Sobre a tarefa >> Prossiga o artigo sobre a correspondência entre Jorge de Sena e Vergílio Ferreira, reproduzido a seguir, a partir da última frase apresentada.

Texto extraído >>
○ ○ ○

As representações do intelectual na correspondência entre Jorge de Sena e Vergílio Ferreira ― (1950‐1975)

Neste artigo, Marcio Roberto Pereira analisa a correspondência entre dois dos maiores nomes da literatura e da intelectualidade portuguesa do século XX: Jorge de Sena e Vergílio Ferreira. Destacando temas como o papel político do intelectual, a resistência à ditadura e o processo de escrita literária, o artigo contribui para o estudo ampliado da produção de ambos os autores.

Marcio Roberto Pereira[1]
Universidade Estadual Paulista (UNESP, Assis)

Pois como é possível que V. esteja “presente”, e com eficiência, nas zonas mais diversas e imprevistas? Que outra lição V. nos não desse — essa de um trabalho enorme e de um interesse sem limites bastava a impor‐se‐nos.
(Carta de Vergílio Ferreira a Jorge de Sena: 26 de fevereiro de 1964)

Espaço de contraponto, a troca de correspondências entre escritores representa uma grande oportunidade de acompanhar o cruzamento de ideias que compõem a trajetória de um intelectual. Na relação epistolar entre Jorge de Sena e Vergilio Ferreira há uma variedade de assuntos ― política, literatura, filosofia, entre outros assuntos ― que, entre os anos de 1950 a 1975, constroem um painel das relações entre o intelectual e a sociedade. Destaca‐se também a relevância das discussões sobre a representação da realidade a partir das ideias do Neo‐realismo, em especial sobre o papel do escritor em uma situação de ditadura e exilio. Literatura e política se cruzam na troca de experiências que tem como ponto de referência a passagem de Jorge de Sena pelo Brasil (Assis e Araraquara) e pelos Estados Unidos, em contraponto com a permanência de Vergílio Ferreira em Portugal (Évora, Fontanelas e Lisboa).

Nesse caso, o espaço de interlocução entre os escritores torna‐se importante para a composição das cartas porque a situação de Jorge de Sena como exilado constituirá a linha mestra de todas as discussões contidas nas cartas. Como salienta Vergílio Ferreira, em sua introdução à obra organizada por Mécia de Sena, “A nossa amizade foi assim, poderei dizê‐lo, fundamentalmente intelectual. (Sena 1987:11). Isso denota a posição de ambos os escritores em construir um espaço simbólico de reflexão sobre a condição do escritor em tempos de ditadura, em condição de exílio e frente a um modelo literário que coloca em discussão as relações entre o papel do escritor como resistência à qualquer tipo de violência e barbárie.

○ ○ ○

Dados a seguir >>
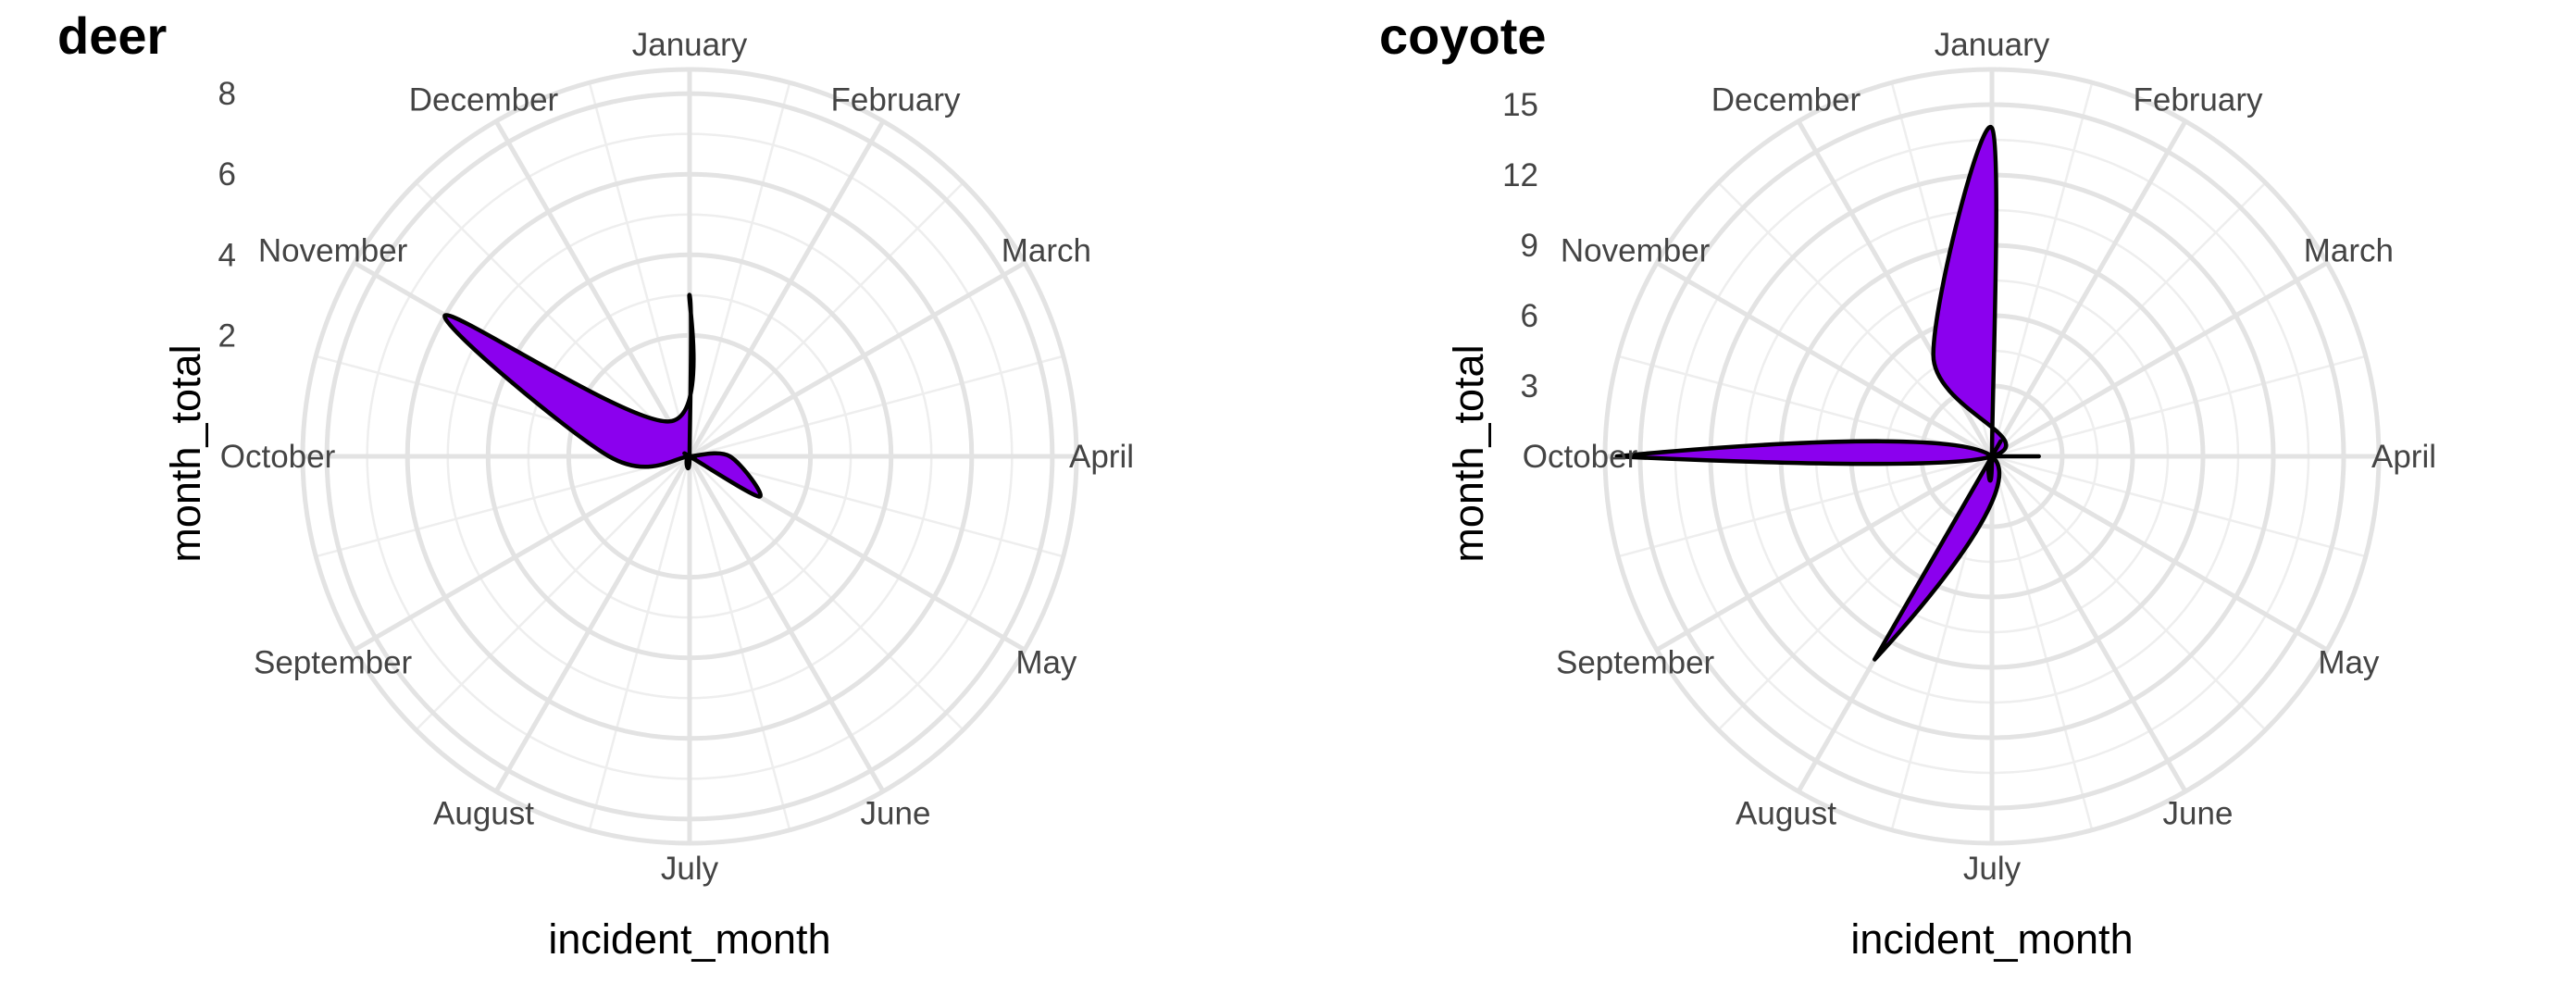 This screenshot has width=2576, height=983. I want to click on r-tick-label: 8, so click(227, 94).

○ ○ ○

Área de resposta >>
Além da representação da “fratura” ou “pelo estado de ser descontínuo” (Said 2003), o exílio oferece contrapontos que aproximam e distanciam culturas, percepções diversas da realidade, relações entre memória coletiva e individual, que delineiam histórias de vidas marcadas por “catástrofes silenciosas” (Seligmann‐Silva 2005:120) que perpassam a “passagem para a espacialidade em detrimento da temporalidade.” (Seligmann‐Silva 2005:126).

Nesse sentido, as relações entre o literário e o extra‐literário constroem um painel das relações entre o intelectual e a sociedade, formando novos contornos para a compreensão das obras de ambos os escritores aqui analisados. Em várias passagens das cartas de Jorge de Sena e Vergílio Ferreira é possível destacar reflexões sobre a composição de obras em processo de escritura ou já editadas, sobre o papel da crítica, sobre a recepção de suas obras pela imprensa local e internacional e, ainda, as impressões de leituras de Vergílio Ferreira sobre a obra de Jorge de Sena e vice‐versa. Como bem salienta Jorge de Sena, em carta de 17 de junho de 1961:

O que há de triste e consolador (porque essa coragem nos cumpre tê‐la sempre) nisto tudo é haver pessoas, como nós, a discutirem essas coisas ― que interessam quem? Mas, meu caro, que ao menos a dignidade da inteligência se não perca na terrível feira de vaidades dançando sobre o abismo (Sena 1987:50).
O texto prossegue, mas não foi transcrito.